To do
Output range, inclusive: from the line containing "Viewport: 941px width, 768px height." to the line containing "Task: Close the 预览 preview dialog". Restate those lines from the data below word for word and only those.

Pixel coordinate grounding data
Content starts

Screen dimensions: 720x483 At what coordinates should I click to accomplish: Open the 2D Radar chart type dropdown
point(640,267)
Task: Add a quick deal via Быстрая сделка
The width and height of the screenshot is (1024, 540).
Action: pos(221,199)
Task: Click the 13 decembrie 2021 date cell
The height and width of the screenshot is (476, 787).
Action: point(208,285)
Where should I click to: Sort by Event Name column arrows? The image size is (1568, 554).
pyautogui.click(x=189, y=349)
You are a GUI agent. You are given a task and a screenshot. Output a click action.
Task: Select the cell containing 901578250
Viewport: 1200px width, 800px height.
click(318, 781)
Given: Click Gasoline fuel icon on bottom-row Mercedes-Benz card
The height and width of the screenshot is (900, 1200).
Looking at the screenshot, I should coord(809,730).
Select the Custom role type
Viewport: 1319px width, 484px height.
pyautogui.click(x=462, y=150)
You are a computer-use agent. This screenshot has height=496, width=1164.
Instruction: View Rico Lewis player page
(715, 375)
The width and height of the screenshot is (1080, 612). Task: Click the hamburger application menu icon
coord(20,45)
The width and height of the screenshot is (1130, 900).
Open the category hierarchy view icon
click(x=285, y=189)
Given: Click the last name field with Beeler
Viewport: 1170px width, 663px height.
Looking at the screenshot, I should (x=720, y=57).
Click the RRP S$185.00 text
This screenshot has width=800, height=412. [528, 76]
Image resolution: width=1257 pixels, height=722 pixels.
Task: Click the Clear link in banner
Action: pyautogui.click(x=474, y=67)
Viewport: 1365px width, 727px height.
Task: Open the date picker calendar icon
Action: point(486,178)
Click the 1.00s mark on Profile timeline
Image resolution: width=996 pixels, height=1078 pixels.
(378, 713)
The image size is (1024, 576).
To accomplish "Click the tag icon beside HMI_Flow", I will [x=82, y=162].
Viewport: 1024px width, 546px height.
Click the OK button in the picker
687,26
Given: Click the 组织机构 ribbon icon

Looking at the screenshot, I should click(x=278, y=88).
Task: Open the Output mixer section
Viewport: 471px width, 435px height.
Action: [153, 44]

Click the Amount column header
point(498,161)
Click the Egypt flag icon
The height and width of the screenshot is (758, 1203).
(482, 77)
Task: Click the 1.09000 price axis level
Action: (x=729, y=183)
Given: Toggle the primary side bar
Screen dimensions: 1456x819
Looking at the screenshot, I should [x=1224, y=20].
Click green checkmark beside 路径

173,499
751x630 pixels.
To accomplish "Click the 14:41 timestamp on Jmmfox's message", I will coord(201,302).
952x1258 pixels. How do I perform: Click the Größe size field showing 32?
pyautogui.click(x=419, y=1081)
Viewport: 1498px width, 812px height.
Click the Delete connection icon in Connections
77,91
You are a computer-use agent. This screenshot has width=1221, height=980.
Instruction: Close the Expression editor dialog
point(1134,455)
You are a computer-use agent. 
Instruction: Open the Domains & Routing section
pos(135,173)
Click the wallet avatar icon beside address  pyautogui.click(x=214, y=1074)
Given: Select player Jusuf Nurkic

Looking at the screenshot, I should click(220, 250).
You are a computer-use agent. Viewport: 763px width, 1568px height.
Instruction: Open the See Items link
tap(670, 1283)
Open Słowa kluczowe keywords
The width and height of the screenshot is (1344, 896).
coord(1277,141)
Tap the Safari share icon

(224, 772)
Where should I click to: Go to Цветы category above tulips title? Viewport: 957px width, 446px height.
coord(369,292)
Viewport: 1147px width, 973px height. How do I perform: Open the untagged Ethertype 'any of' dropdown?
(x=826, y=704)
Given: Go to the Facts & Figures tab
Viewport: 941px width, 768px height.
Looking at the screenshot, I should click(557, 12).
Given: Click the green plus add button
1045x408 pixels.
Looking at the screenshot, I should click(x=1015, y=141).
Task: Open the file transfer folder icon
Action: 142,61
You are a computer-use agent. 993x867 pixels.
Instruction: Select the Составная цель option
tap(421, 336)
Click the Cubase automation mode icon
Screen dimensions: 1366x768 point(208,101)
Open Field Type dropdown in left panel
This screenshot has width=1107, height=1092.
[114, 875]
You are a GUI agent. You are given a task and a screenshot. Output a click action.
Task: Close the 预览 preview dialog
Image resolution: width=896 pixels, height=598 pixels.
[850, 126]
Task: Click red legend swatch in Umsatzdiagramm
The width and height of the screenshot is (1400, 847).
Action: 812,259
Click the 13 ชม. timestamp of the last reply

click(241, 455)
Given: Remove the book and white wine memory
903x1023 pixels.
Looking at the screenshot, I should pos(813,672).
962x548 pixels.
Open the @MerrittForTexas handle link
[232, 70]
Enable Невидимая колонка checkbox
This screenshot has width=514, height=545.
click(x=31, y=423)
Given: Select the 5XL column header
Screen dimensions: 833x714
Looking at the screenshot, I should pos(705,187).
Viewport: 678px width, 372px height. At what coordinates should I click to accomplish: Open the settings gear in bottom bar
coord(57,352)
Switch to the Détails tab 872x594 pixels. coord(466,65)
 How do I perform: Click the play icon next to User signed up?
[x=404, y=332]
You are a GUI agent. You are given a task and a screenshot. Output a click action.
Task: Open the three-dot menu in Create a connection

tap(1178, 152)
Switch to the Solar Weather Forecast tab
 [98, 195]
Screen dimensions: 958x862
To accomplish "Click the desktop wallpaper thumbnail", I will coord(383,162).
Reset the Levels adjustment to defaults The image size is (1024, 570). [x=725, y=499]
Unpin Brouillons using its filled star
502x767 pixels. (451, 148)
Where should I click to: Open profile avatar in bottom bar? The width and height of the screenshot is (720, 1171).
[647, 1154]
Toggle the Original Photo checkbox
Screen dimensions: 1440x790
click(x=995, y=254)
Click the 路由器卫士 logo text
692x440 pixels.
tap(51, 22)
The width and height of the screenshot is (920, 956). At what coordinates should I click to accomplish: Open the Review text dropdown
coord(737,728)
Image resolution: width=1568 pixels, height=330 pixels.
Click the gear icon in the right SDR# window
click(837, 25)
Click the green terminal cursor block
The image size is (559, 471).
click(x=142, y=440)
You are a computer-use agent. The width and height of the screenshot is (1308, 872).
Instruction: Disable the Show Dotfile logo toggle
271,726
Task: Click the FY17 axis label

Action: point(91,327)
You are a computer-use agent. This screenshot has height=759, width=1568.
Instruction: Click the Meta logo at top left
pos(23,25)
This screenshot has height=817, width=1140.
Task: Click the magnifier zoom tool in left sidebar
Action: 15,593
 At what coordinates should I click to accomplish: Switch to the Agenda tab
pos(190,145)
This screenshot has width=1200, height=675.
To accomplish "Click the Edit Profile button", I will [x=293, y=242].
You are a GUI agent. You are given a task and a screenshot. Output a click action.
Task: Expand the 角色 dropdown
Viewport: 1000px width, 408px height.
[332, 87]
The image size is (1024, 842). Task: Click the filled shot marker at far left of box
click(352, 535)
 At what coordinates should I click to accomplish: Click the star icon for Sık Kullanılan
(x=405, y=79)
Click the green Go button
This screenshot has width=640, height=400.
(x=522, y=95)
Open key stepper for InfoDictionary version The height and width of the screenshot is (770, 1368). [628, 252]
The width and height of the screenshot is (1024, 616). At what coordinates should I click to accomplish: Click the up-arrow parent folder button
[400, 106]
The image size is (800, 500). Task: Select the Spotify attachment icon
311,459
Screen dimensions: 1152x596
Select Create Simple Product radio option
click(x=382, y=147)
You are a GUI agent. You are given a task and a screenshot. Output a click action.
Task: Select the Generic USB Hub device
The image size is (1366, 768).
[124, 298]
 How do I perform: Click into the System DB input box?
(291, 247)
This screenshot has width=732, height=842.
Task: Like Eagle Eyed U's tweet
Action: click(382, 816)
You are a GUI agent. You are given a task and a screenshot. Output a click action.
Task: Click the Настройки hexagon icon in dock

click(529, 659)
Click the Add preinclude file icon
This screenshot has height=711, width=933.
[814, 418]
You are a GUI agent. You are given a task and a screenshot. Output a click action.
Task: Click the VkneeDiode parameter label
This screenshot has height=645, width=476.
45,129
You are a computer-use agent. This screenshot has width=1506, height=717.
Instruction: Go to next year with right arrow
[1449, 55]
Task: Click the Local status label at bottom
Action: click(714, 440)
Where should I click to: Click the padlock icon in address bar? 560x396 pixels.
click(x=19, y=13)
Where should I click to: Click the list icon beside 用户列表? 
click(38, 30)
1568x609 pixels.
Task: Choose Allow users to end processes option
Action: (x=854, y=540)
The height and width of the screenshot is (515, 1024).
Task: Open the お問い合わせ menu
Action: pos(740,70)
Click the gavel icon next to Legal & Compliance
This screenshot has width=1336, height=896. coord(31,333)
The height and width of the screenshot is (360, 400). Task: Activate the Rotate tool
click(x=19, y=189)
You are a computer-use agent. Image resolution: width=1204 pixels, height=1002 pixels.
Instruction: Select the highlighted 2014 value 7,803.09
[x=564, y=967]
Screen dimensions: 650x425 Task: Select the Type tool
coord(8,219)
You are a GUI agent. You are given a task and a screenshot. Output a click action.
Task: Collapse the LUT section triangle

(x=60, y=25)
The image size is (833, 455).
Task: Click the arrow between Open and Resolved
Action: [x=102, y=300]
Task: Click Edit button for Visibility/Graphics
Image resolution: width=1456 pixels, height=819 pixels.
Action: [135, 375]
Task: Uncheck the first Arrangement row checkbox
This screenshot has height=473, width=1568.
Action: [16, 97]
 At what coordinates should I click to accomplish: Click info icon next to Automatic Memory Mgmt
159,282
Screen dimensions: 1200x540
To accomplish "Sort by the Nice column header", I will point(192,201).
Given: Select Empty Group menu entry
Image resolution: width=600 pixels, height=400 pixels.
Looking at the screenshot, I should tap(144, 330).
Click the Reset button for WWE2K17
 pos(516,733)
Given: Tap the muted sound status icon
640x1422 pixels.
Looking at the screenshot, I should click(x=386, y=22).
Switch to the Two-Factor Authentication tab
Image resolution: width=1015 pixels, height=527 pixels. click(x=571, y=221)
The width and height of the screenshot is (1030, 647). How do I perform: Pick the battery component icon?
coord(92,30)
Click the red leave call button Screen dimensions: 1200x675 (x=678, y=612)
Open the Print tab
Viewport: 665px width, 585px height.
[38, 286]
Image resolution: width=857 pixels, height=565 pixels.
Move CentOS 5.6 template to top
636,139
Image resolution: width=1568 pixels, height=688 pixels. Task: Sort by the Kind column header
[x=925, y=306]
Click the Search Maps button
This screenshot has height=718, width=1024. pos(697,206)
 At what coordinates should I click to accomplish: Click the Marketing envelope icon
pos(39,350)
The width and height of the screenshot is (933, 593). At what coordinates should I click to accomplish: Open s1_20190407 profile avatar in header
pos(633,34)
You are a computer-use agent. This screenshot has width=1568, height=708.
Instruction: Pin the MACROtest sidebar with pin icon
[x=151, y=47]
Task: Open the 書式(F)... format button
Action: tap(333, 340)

Content ends

Answer to this exercise
Viewport: 941px width, 768px height.
Looking at the screenshot, I should click(557, 12).
Given: Click the green plus add button
1045x408 pixels.
Looking at the screenshot, I should click(x=1015, y=141).
Task: Open the file transfer folder icon
Action: 142,61
You are a computer-use agent. 993x867 pixels.
Instruction: Select the Составная цель option
tap(421, 336)
Click the Cubase automation mode icon
Screen dimensions: 1366x768 point(208,101)
Open Field Type dropdown in left panel
This screenshot has width=1107, height=1092.
[114, 875]
You are a GUI agent. You are given a task and a screenshot. Output a click action.
Task: Close the 预览 preview dialog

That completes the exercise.